Un verset de la Parachat Haazinou nous dit : « Quand je proclame le Nom d’Hachem, rendez hommage à notre D.ieu » [1]

Nos Sages apprennent de ce Passouk l’obligation de réciter « Birkat Hatorah » [2]. La Guémara dans Nédarim note à quel point le fait de négliger cette Mitsva est sévèrement puni : elle nous raconte qu’après la destruction du premier Beth Hamikdach et la Galout qui s’ensuivit, les ‘Hakhamim et les Néviim ne surent pas déterminer la cause d’une punition si dure, jusqu’à ce qu’Hachem leur dévoile Lui-même que c’était parce qu’« ils abandonnèrent Ma Torah » [3]. Rav explique que cela ne signifie pas qu’ils n’étudiaient pas la Torah, mais qu’ils ne récitaient pas Birkat Hatorah avant d’entamer leur étude[4]. Les commentateurs soulèvent plusieurs difficultés sur cette Guémara [5]. Comment peut-on attribuer une sanction si rigoureuse à une faute relativement mineure, celle de ne pas réciter Birkat Hatorah ? Par ailleurs, cette Guémara semble contredire une autre Guémara dans Yoma, qui affirme que le premier Beth Hamikdach fut détruit à cause du meurtre, de l’idolâtrie et de l’immoralité [6].

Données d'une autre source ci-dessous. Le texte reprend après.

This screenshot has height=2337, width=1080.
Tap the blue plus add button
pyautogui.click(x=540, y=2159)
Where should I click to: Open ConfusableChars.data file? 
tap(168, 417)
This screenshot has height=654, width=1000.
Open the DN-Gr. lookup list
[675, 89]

La Maharal répond à ces questions dans son explication sur cette Guémara[7]. Il écrit qu’il est impossible de la comprendre au sens littéral (à savoir qu’ils ne récitaient pas Birkat Hatorah), mais elle nous indique qu’ils ne disaient pas la Brakha avec l’intention adéquate. Il explique que lorsqu’une personne récite Birkat Hatorah, elle doit se concentrer sur son amour et sa gratitude infinie envers Hachem, Qui lui donna ce cadeau magnifique qu’est la Torah. Non seulement les ‘Hakhamim de la génération faisaient la Brakha, mais ils ne la disaient pas machinalement.

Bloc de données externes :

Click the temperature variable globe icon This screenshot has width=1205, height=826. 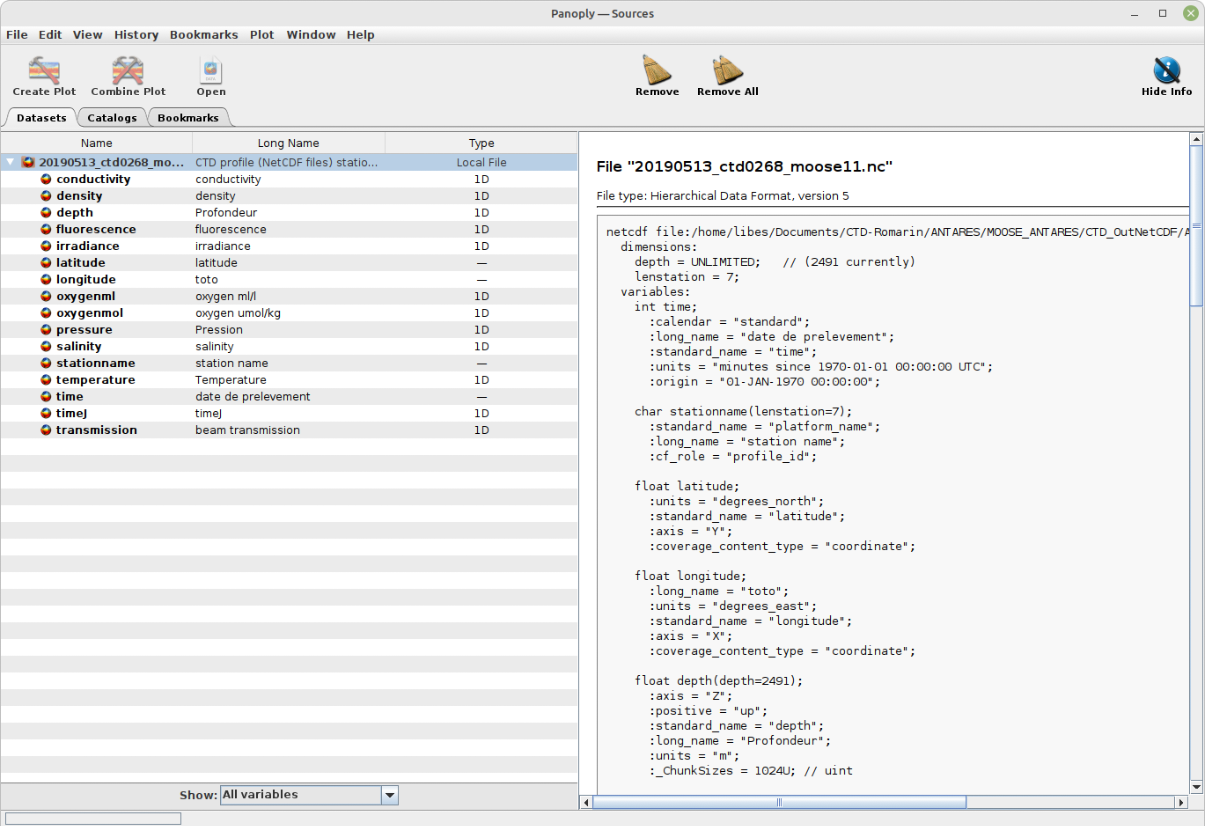(x=46, y=380)
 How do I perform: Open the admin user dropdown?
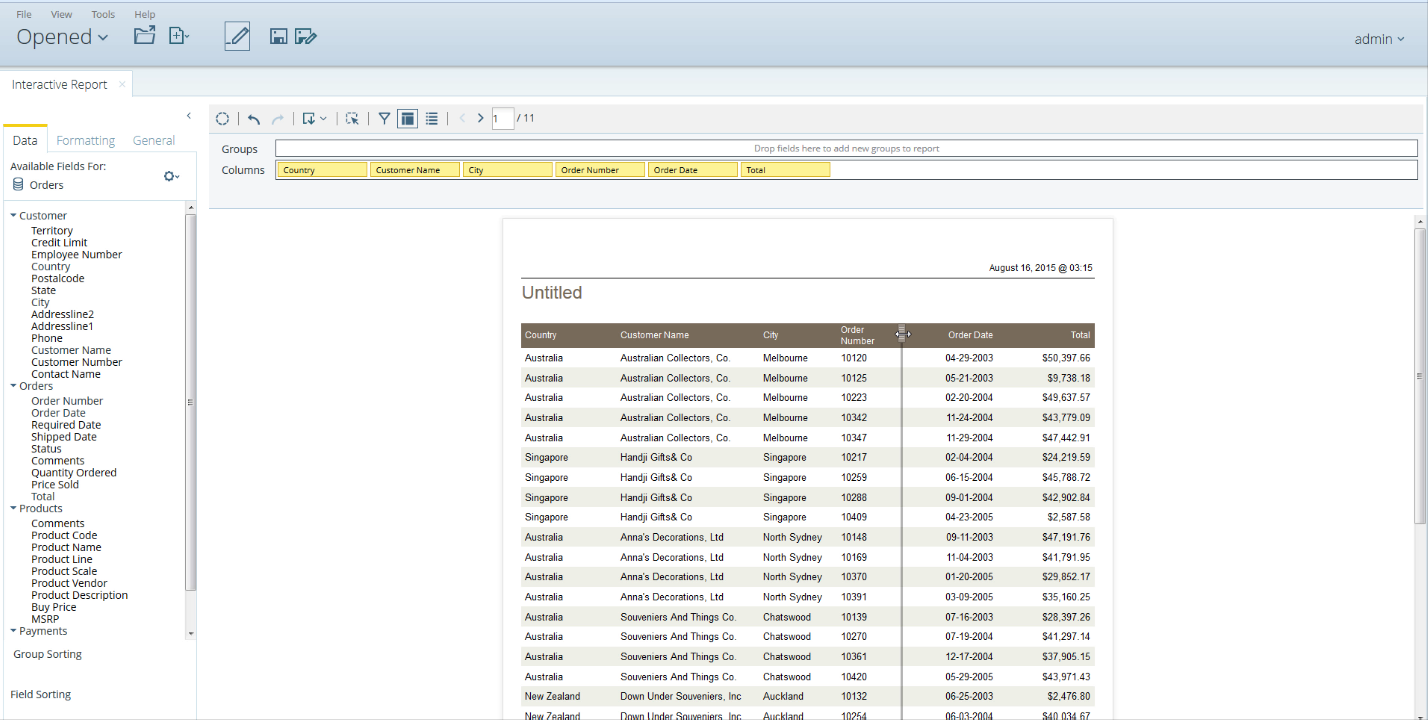1379,39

Le problème, c’est qu’ils ne se focalisèrent pas suffisamment sur leur amour pour Hachem en la disant. Le Maharal poursuit en expliquant comment cette « petite » faille fut la cause première des fautes capitales qui entraînèrent la destruction du Beth Hamikdach. Si l’individu axe sa réflexion sur Hachem au cours de son étude, il méritera de bénéficier d’une Siyata Dichemaya (aide divine) extraordinaire qui lui permettra d’éviter de fauter bien plus facilement et même s’il commet une faute, cette providence contribuera à rendre sa Téchouva plus facile. Le rav Hutner zatsal écrit que c’est ce que ‘Hazal veulent dire quand ils affirment que « la lumière de la Torah fait revenir la personne vers le bien ». Par contre, si elle ne se lie pas à Hachem par son étude, elle perd cette Siyata Dichemaya particulière et risque fort, au cas où elle trébuche, d’être pris au piège par la spirale descendante de la faute[8].

Grâce à cette explication, il est possible de résoudre la contradiction entre les Guémarot de Nédarim et de Yoma. Le Beth Hamikdach fut détruit à cause des terribles Avérot énumérées dans Yoma. Mais le fait de ne pas avoir récité Birkat Hatorah avec la concentration adéquate fut la cause première qui entraîna la dégénérescence du peuple juif au point qu’il en vint à commettre de si graves fautes. Du fait qu’ils ne se lièrent pas à Hachem convenablement, les Bné Israël perdirent la Siyata Dichemaya et furent la proie aux fortes tentations du Yétser Hara'.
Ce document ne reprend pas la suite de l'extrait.